→ **Consigne A**
Citez mot pour mot les enregistrements, de leur toute première ligne jusqu'à la ligne qui contient « [x=733, y=254] », celle-ci comprise. Laissez les images de côté.

===== Extrait choisi

Le chalutage en eaux profondes est une technique de pêche controversée, car elle entraîne des prises non désirées, y compris des espèces menacées d’extinction et affecte celles qualifiées de fragiles. Depuis 2017, l’Union européenne interdit partiellement cette pratique au-delà de 800 mètres de profondeur. Une équipe internationale d’experts du climat et des océans, parmi lesquels ceux de l’Université de l’Utah et de l’Institut Goddard d’études spatiales de la NASA, a publié une étude dans la revue Frontiers in Marine Science dans laquelle elle révèle que ce chalutage profond provoque d’importants rejets de CO2 dans l’atmosphère.
Ces émissions sont liées aux filets qui s’enfoncent dans les fonds marins et ont pour effet de soulever le carbone ayant mis des millénaires à s’enfouir dans les sédiments du plancher océanique. Cette pollution avait déjà identifié dans le passé, mais n’avait jamais pu être quantifiée, notamment parce que le devenir du carbone dans l’eau restait inconnu. Pour mener à bien ces travaux, les chercheurs se sont appuyés sur une base de données de suivi des navires constituée par Global Fishing Watch ainsi que sur des données relatives au carbone des fonds marins. Ils ont ensuite utilisé trois modèles différents de cycles du carbone dans l’océan, utilisés notamment par le GIEC, pour calculer la quantité de carbone libérée dans l’eau puis s’échappant dans l’atmosphère.

==========
===== Données enregistrées

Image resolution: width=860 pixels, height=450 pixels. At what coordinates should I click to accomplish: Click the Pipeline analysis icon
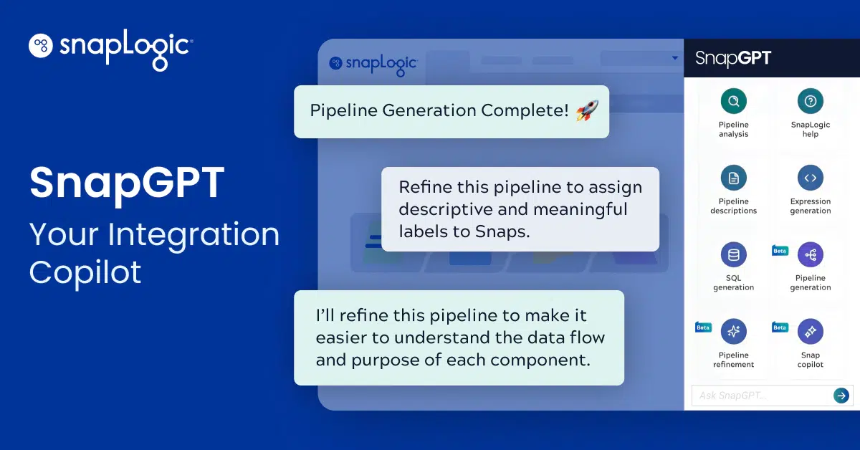[x=733, y=101]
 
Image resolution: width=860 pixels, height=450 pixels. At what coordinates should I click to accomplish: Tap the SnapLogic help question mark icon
[x=810, y=101]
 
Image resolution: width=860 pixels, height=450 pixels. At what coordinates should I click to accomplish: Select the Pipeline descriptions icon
[x=733, y=178]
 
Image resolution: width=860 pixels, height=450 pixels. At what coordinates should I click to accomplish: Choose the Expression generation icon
[x=810, y=178]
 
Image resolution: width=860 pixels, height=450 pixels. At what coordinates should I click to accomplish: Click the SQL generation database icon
[x=733, y=254]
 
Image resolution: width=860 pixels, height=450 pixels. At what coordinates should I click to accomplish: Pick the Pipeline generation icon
[x=811, y=254]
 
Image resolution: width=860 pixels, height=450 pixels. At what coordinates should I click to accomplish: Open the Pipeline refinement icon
[x=733, y=331]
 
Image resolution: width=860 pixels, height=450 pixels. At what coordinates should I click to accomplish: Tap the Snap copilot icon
[x=811, y=331]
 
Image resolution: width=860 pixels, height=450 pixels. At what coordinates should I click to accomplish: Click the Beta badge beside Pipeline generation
[x=780, y=251]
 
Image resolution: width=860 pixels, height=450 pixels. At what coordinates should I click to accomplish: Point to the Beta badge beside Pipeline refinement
[x=703, y=327]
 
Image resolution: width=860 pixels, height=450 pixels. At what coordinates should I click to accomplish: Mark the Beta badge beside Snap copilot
[x=780, y=327]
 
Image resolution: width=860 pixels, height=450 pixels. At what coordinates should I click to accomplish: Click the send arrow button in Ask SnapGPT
[x=841, y=396]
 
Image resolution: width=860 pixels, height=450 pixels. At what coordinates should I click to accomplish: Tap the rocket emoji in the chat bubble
[x=587, y=110]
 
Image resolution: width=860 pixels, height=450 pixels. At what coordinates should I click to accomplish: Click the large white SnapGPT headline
[x=127, y=183]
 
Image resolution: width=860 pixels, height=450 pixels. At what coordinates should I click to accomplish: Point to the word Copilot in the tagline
[x=85, y=273]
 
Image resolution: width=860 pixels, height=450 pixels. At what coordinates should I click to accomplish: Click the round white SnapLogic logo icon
[x=42, y=46]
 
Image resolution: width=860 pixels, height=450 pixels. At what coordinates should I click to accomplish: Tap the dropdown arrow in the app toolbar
[x=674, y=59]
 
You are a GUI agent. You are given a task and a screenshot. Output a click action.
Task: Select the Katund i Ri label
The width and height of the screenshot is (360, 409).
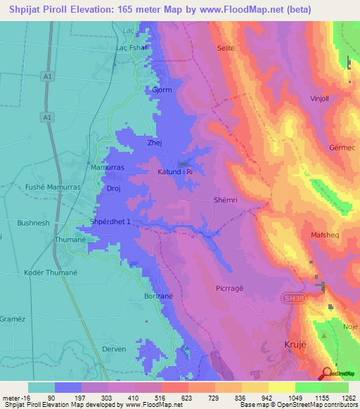175,171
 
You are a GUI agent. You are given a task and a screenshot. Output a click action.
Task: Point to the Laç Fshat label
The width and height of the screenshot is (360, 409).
131,48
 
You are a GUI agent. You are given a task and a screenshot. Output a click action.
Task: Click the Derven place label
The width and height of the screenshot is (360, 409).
113,349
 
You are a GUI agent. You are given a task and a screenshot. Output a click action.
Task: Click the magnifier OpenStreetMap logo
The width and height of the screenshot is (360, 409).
328,374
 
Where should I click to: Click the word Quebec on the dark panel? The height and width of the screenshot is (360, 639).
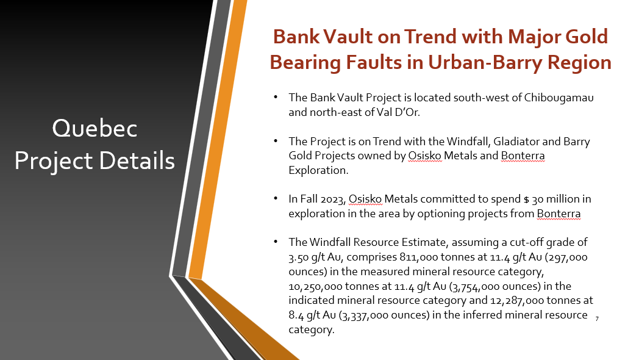95,128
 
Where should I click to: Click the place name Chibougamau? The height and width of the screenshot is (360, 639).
559,98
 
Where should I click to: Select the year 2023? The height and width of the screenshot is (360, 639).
333,200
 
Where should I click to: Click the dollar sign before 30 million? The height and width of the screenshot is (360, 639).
527,200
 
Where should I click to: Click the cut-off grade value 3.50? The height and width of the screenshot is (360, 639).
298,257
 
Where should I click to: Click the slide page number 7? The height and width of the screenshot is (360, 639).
597,319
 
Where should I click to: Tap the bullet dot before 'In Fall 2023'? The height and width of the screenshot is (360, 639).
276,198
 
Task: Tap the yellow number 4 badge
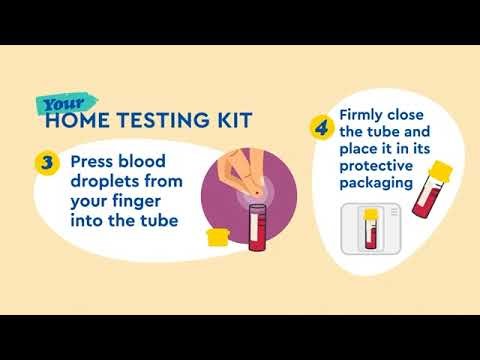[321, 128]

==========

→ **Consigne B**
Dressez la liste des organisations et institutions nommées dans l'extrait sur le chalutage en eaux profondes.

→ **Réponse attendue A**
Image resolution: width=860 pixels, height=450 pixels. At what coordinates should I click to accomplish: Click the Pipeline analysis icon
[x=733, y=101]
 
Image resolution: width=860 pixels, height=450 pixels. At what coordinates should I click to accomplish: Tap the SnapLogic help question mark icon
[x=810, y=101]
 
Image resolution: width=860 pixels, height=450 pixels. At what coordinates should I click to accomplish: Select the Pipeline descriptions icon
[x=733, y=178]
 
Image resolution: width=860 pixels, height=450 pixels. At what coordinates should I click to accomplish: Choose the Expression generation icon
[x=810, y=178]
 
Image resolution: width=860 pixels, height=450 pixels. At what coordinates should I click to accomplish: Click the SQL generation database icon
[x=733, y=254]

→ **Réponse attendue B**
- l'Union européenne
- l'Université de l'Utah
- l'Institut Goddard d'études spatiales de la NASA
- Global Fishing Watch
- le GIEC